厳しい漁師の世界、「黒潮の狩人」と呼ばれた父を亡くし、突然父の乗っていた「進海丸」に乗りたいと言い出す弟、兄との葛藤、船頭と乗組員の確執、いじめていた同級生、船主と息子、他船の違反行為…。群像劇。10人それぞれにドラマがあって、深い話でした。
私は「後悔」って感情が琴線に触れるのです。
親父さん、多分ヒロシが船酔いに苦しむのを見て、サトルには自由にさせてやろうと思ったことだろう。でも実際は逆で「船に乗れ」って言ってくれるのを待っていたサトルはどんどんヒネて、死ぬ間際にそれを知って謝るってのがもう…。
「もう一人はいややき」
という言葉も泣ける。やっと本音を吐いた弟に必死で鰹の釣り方を教える兄。ここで「兄弟船」の歌詞を思い出すとまた泣けてくるのです。
船で親父を見ているしかなかったヒロシより、最後に釣りしたり話したりできたサトルの方が少し幸せだったんだろうか。弟が何を考えていたか分からなかったヒロシの情けなさとか、サトルが本当は船に乗りたかったのを知った親父さんどんな気持ちだったのかと思うと。坂本さんはいい船頭。河内さんは見る目がある。木原さんはサトルの唯一の理解者だった。そして戸田丸の二人は笑わせてくれてよかった。

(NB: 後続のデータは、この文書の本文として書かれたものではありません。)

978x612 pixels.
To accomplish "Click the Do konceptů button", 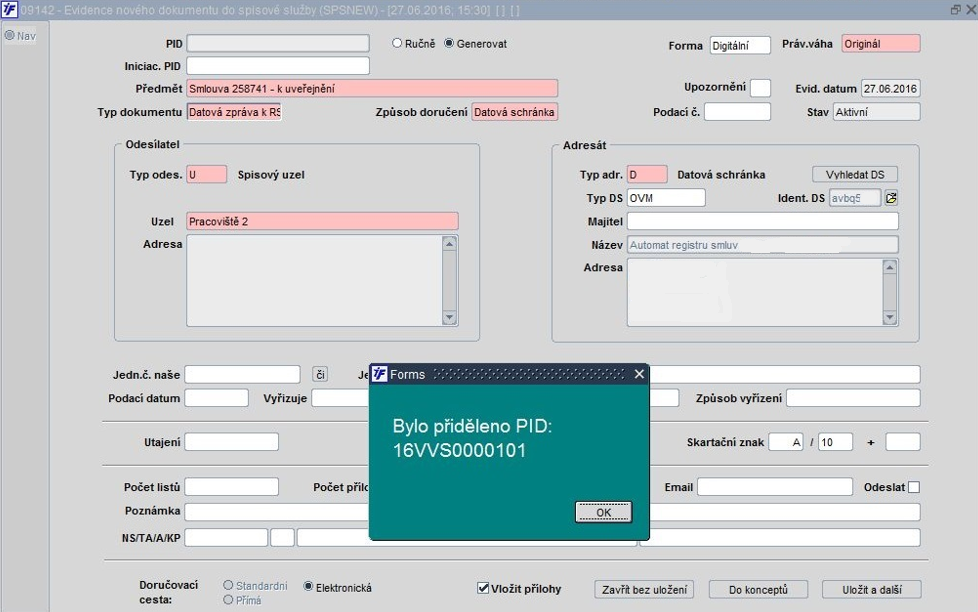I will (x=758, y=590).
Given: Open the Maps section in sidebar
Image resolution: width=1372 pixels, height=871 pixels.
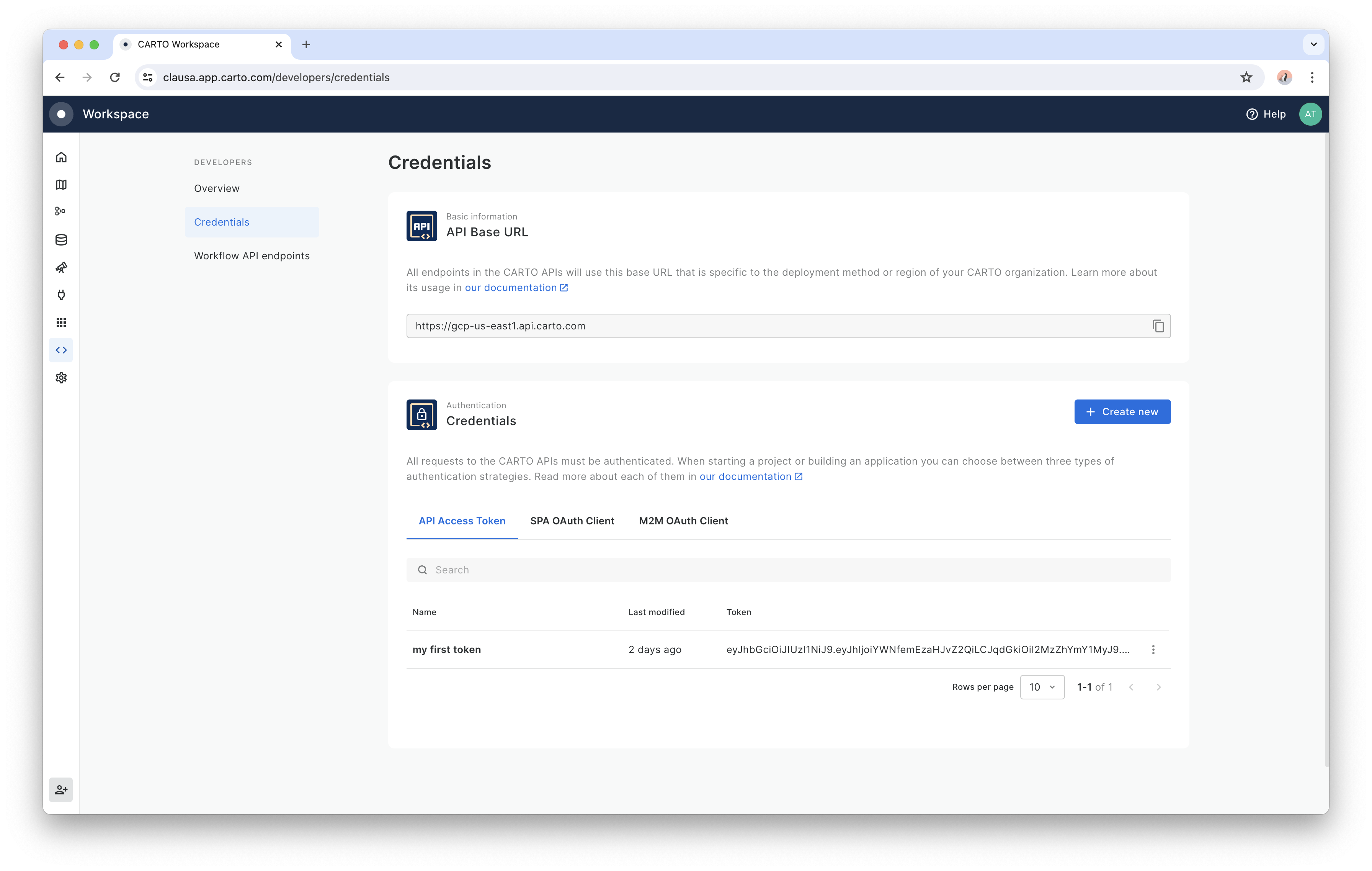Looking at the screenshot, I should [x=61, y=185].
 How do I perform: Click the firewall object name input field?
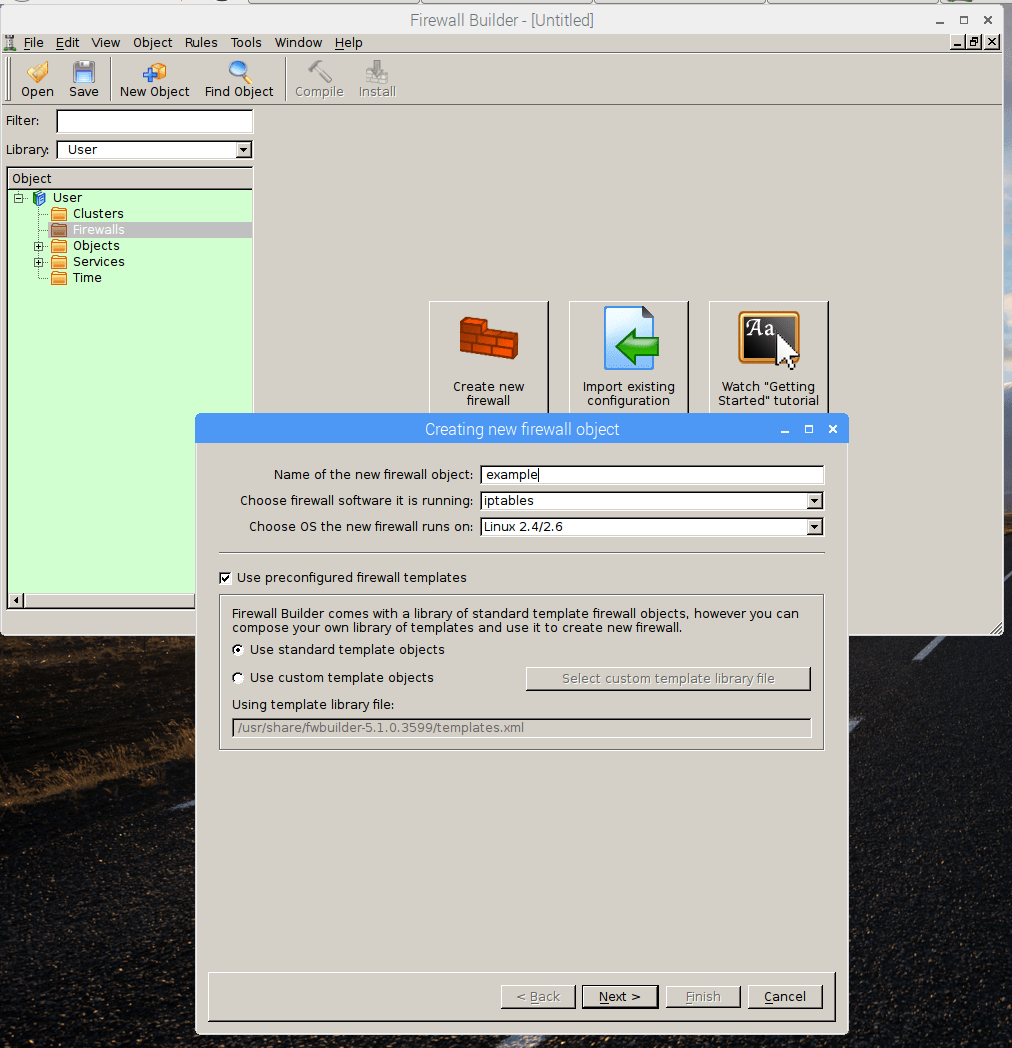pyautogui.click(x=652, y=475)

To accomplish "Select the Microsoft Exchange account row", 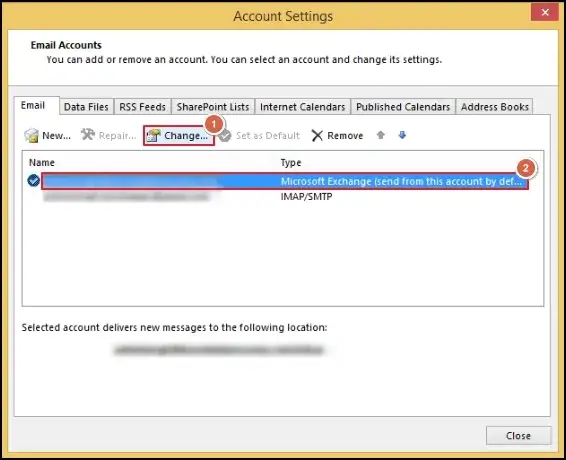I will [285, 181].
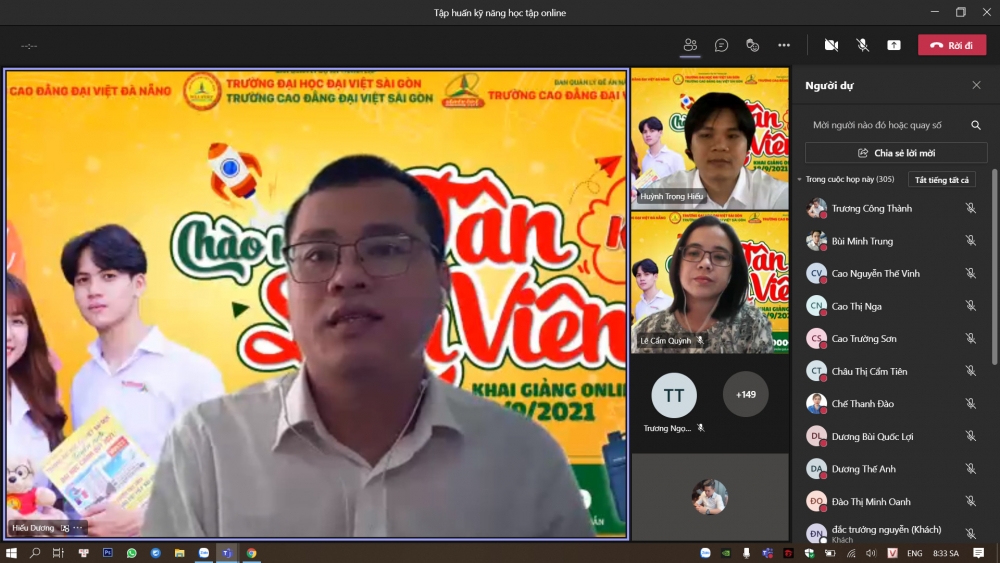Expand the +149 more participants tile

745,394
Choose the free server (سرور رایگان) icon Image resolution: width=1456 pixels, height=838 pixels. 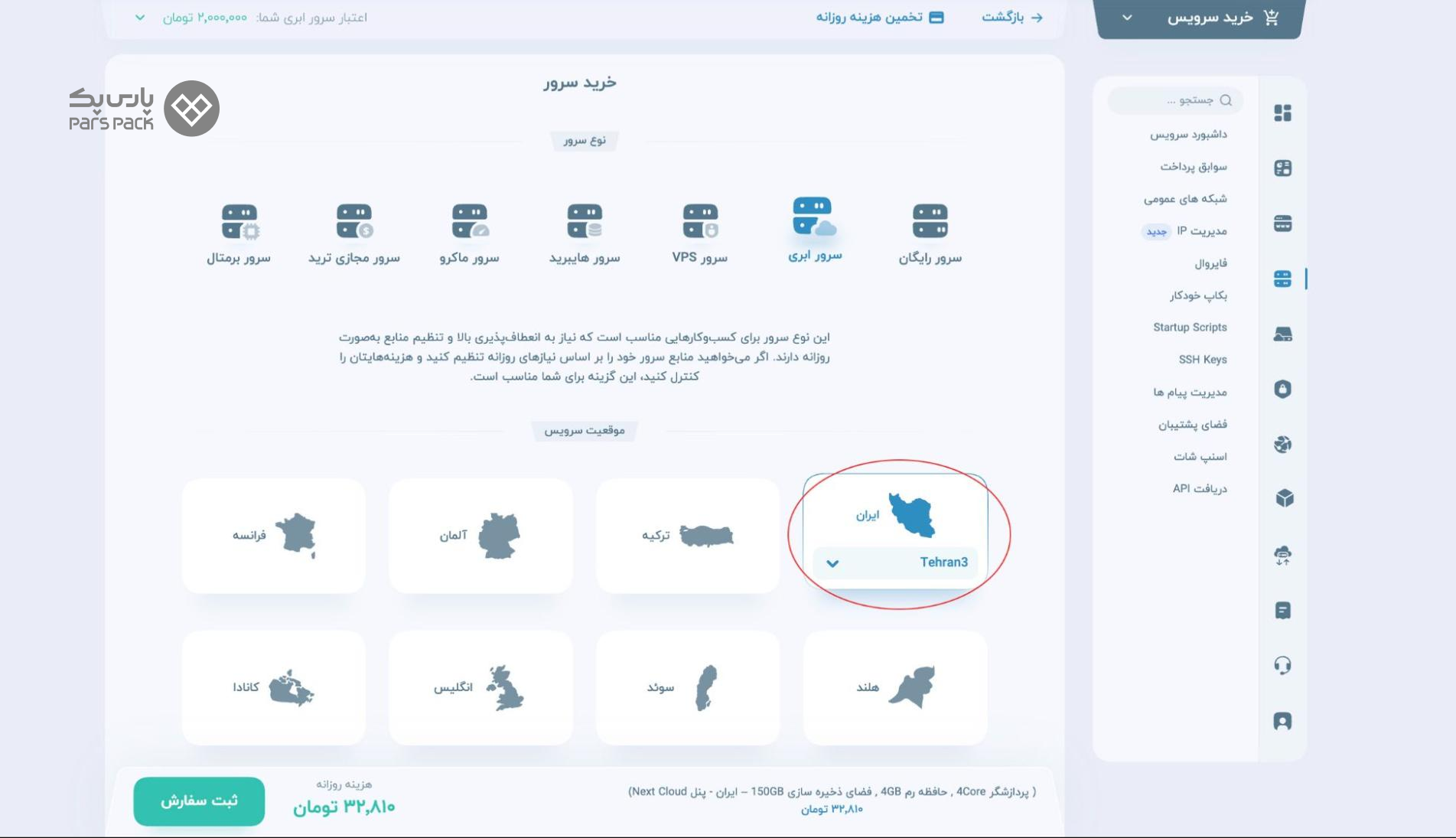point(930,221)
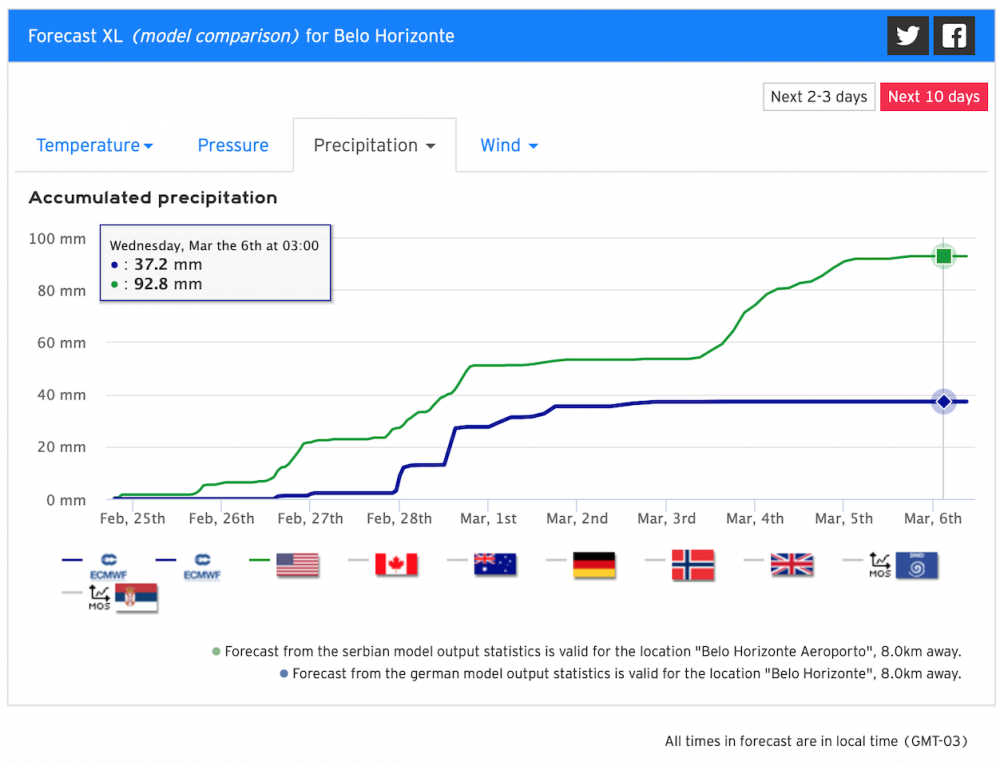The image size is (1000, 762).
Task: Switch to the Pressure tab
Action: [x=233, y=145]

ジャニらしくない舞台でしたが、いろんな新聞等で結構評価されていたので嬉しいです。
カーテンコールは紙吹雪。最後にサトルとイサオが仲直りしたような感じで握手をしてくれました。本当にいい舞台だった。蓬莱さんありがとう。鈴木さんもありがとう。いいカンパニーをありがとう。